In his 30-year career, Richard Taylor, an information technology architect with Lockheed Martin Mission Systems, has taken on some extremely complex jobs. He has helped turn the FBI’s fingerprint files into an electronic database, designed systems for airlines that make sure there is a gate free for every arriving flight, and developed an archive of high-quality digital images for the National Gallery of Art.
But nothing that Taylor has done approaches his current task: equipping computers to make sense of the scribbles on 1.5 billion pages of U.S. census forms returned by 121 million households.
The current census is the first to use computer software, rather than human eyes, to decipher and record information. Taylor called it “the biggest data-capture project in history,” the Super Bowl of handwriting recognition.
The Census Bureau has given Taylor’s system only until early July to do the job–that’s about 100 days starting with the official Census Day, April 1. When you consider that many people cannot even read their own handwriting, the assignment seems that much more daunting.
In the last two censuses, in 1980 and 1990, getting those words off paper and into computers started with automated cameras built by the Census Bureau. Mechanical arms in the cameras opened the forms and smoothed the pages flat so they could be photographed for microfilm. Computers then scanned the microfilm to make note of which boxes had been checked. Seven thousand clerks, working around the clock at seven processing centers, looked at the forms and entered the remaining handwritten information into computers.
When the 1990 census ended, the Census Bureau was determined to have computers do more of the job themselves, said J. Gary Doyle, the bureau’s systems integration manager.
“We were pretty sure it would work,” Doyle said. “It was just a question of how well it would work.

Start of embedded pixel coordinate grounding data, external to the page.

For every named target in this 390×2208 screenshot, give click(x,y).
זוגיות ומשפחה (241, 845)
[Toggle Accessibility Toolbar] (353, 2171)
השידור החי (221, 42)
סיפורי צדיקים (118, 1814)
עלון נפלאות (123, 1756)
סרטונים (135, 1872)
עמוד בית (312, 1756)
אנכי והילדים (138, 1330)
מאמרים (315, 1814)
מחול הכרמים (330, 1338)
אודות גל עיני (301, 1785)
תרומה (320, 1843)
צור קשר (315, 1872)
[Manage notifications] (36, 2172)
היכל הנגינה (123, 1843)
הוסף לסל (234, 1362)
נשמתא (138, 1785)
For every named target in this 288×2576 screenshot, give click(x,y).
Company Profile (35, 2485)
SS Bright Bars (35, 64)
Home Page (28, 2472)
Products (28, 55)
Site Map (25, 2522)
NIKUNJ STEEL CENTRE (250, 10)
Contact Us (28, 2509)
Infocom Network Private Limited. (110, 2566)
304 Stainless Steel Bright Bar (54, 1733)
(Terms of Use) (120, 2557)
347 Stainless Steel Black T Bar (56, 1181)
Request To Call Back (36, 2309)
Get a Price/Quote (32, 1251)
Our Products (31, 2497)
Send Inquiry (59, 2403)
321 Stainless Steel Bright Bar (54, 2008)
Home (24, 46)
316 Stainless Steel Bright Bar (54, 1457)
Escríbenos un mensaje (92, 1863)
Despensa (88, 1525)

But even if we got, say, 50 percent with character recognition, that’s 50 percent [fewer] keyers needed.”
But the Census Bureau will not be satisfied with a 50 percent accuracy rate from Lockheed Martin Mission Systems, a unit of Lockheed Martin Corp., which won the contract in 1997. The bureau wanted 98 percent accuracy, about 3 percentage points higher than the best accuracy rate people can achieve when typing the information.
In 1997, Taylor had his choice of about seven handwriting recognition programs. All of them operated in about the same way, by using mathematical probabilities and pattern matching to figure out if, for example, an individual letter was a C or an O that had not been quite closed.
“Different recognition engines are better at different things,” Taylor said. “Some are best with all uppercase; others are better with numbers.”
He settled on recognition software produced by a German company, CGK Computer Gesellschaft Konstanz, partly because Lockheed Martin’s engineers had used it in other projects and knew how to fine-tune it.
But to reach the Census Bureau’s accuracy target, character recognition was not going to be enough. Taylor’s group decided that it had to develop custom software to identify whole words.
Eventually, the software engineers took three approaches. The simplest one was to develop vast dictionaries of place names, street names and occupations from past census data and such sources as the Postal Service. In a trial run of the system using advance forms from South Carolina, the dictionaries quickly proved their value.
“I don’t want to say anything about the educational system there,” Taylor said, “but a lot of people can’t spell Carolina.”
A second piece of software cross-checks data that appear more than once. For example, it makes sure that the current age given corresponds to the date of birth entered elsewhere on the form.
The final piece of word-reading software uses a more arcane approach called trigram analysis. The software team created a list of every possible three-letter combination that can be made from the alphabet. Those triplets were then compared with a database containing all the words in a large English-language dictionary.
From that comparison came tables that indicate the likelihood of any particular letter combination appearing at the beginning, in the middle or at the end of a word. Using that, the software compares the triple-letter combinations within words (identified as words by the other recognition software) and adjusts the accuracy confidence ratings accordingly.
For example, Taylor said that if the software scanned his surname, it would increase its assessment of the recognition software’s accuracy after finding that “tay” was followed by “ayl.” By contrast, the system might reject any result that produced the result “zkx.”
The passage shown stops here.